Monday, November 7th I returned to my infertility doctor (why do I even need one of those??) so he could read me the results of my bloodwork. The FSH had to be tested on the 2-3 day of my cycle so this was the soonest appointment I could get. As I again waited next to the empty chair in the doctor’s office, I was extremely anxious. In the back of my mind I truly was hopeful that he would come in and tell me that ACTUALLY my AMH was normal and that my FSH was healthy and I would have no problem creating life in the future.
I really thought that. Really.
But when the doctor entered the office he painted a very different picture from the one that was in my mind.
My doctor told me that not only was my FSH was 14 (too high) but that my AMH had come back now at .3.
No. These could not be my results. This was not the news I needed to forge ahead and create my happy, healthy family with my (nonexistent) husband.
But I still sat, stone-faced I presume, as the doctor continued to ask me if I understood what he was saying.
Did I understand? I wasn’t really completely sure at the moment what I was able to understand. I wanted to run out of there and forget about it all. That none of this happened and just live in my naive little world. Just continue living my life believing that I would have my family. Easily. Without any problems.
But that was not my story anymore.
The doctor wanted me to understand. After not receiving much of a reaction, he proceeded to tell me that with all of these results, there is not much he could do for me.

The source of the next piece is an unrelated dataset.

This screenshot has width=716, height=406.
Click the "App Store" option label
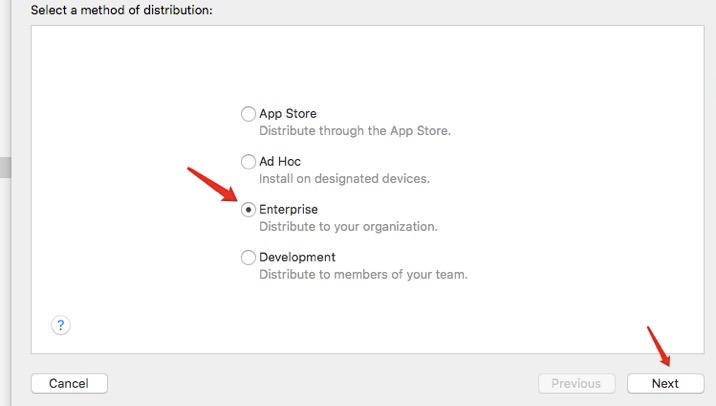[288, 114]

“Your train has left the station.”
“Do you understand what I’m saying?”
At this point there was little chance that in a few years time I would still have eggs that would be strong enough to create a baby. Maybe not even that long. Maybe in a year. There’s no way of actually knowing your end date. The day where your basket is empty. And what I had left was not the best batch of eggs. There was no way for him to really tell what I had, how many I had, and what they were like. There are so many uncertainties and unanswered questions with infertility. Many of the choices you have to make are left up to chance.
Was I going to take this chance?
My options were freezing my eggs or choosing a sperm donor to try to conceive with and be a single parent.

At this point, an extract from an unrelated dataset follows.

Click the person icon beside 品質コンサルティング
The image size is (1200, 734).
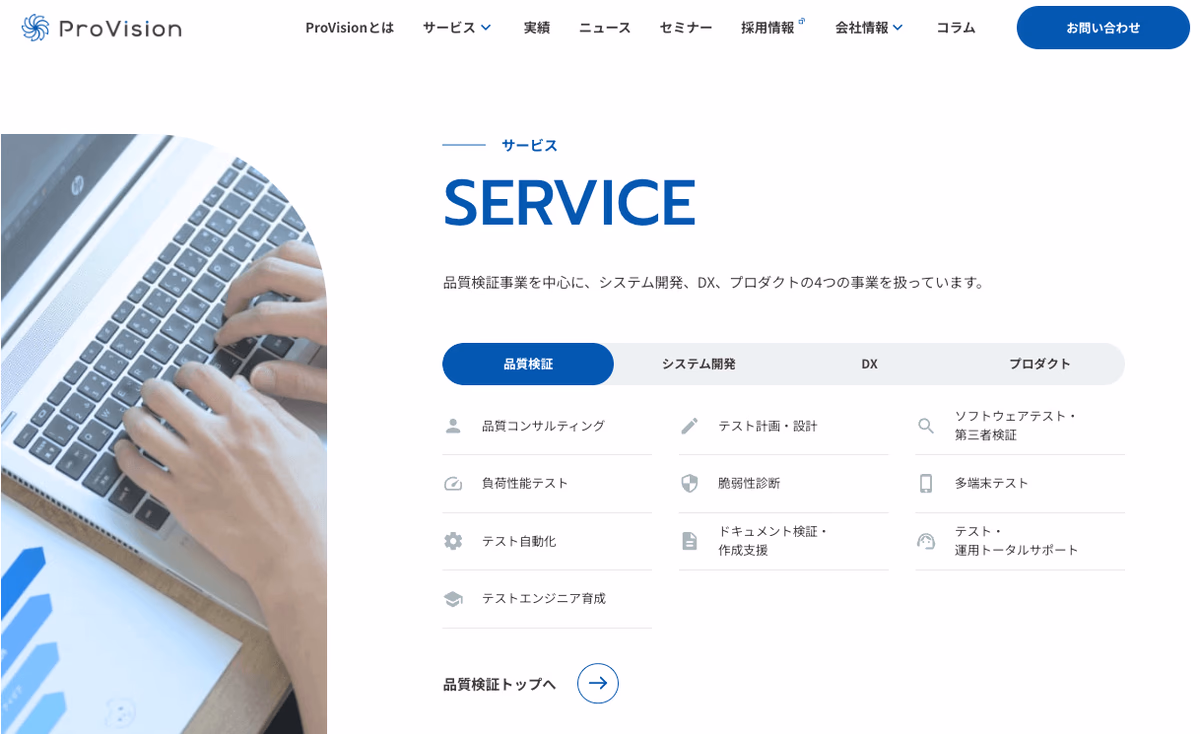[x=453, y=426]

Ohhhhh no. A single parent? No. I can barely afford myself living alone on my salary. What kind of life would I be able to provide for a child at this time? Not the one that I had PLANNED, that’s for sure.
I had a lot to think about. And I wanted to get out of there as soon as possible. Although I had an ultrasound to do in order to check on the cysts, I just jetted out of there. And once I got to my car I cried.
A lot. Loud. Angry cries.
I messed up.
Somewhere I had made the wrong choice to put me on this path to where I am now. I’m not supposed to be here. How is this my life? How are these the choices that I am left with? How am I supposed to create my much desired future with these odds and these results?

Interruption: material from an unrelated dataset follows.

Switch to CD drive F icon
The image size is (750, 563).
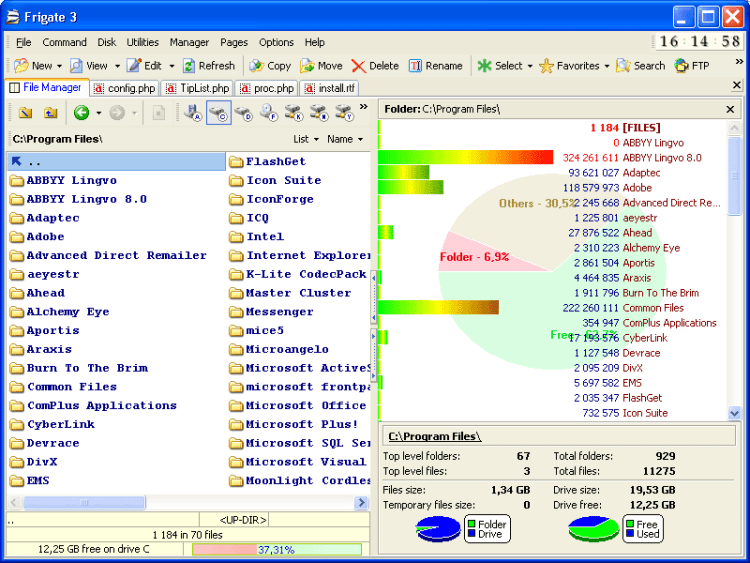pyautogui.click(x=269, y=112)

If you are reading this, either you or someone close to you is asking or has asked themselves these questions as well.
And there’s no answer.
The only thing to do is make the best choices that you can with the information you have.
In my mind I only really had two choices.
The first would be to learn how to live without the family I had planned. Figure out what to do with my life as a single woman. How would I make my life fulfilled now that I was on a different path than I have ever envisioned?
The second choice would be to freeze my eggs. I did not know much about the process. I knew of a couple people who had been through IVF with their partners, but I was not familiar with what the process actually was. I had never known anyone who had actually frozen their eggs. The other side to freezing my eggs was that it was very costly. I was having difficulty making ends meet already. I did not have a savings account. How would I fund this costly insurance policy for my future?
The difference between this and an insurance policy is that with the policy, you receive a pay out at the end (or someone does). With egg freezing there are no guarantees. It’s taking a leap of faith. Did I want to take that leap of faith? The doctor informed me that the whole process would cost $16,000 the most.
I didn’t have any idea where I would get that money. Is this the end? Do I just accept that I just need to be hopeful my eggs last long enough and are strong once I find the right partner?
I’m going to spare you a lot of my back and forth and what ifs.
I decided to freeze my eggs. Although my parents and a close friend offered to help me with the cost, I really wanted to do this on my own. It was important to me. I decided that living without knowing, “Well, what if I had frozen my eggs?” is just not something that I wanted to do or thought that I could live with. Some people may not think that 20-30% would be enough of chance to take. But my chances weren’t 0. That was all I needed to know. I would take my chances. Living with a failed attempt would be easier than living with the WHAT IF?
So I start my journey to freeze the bit of hope that I have left.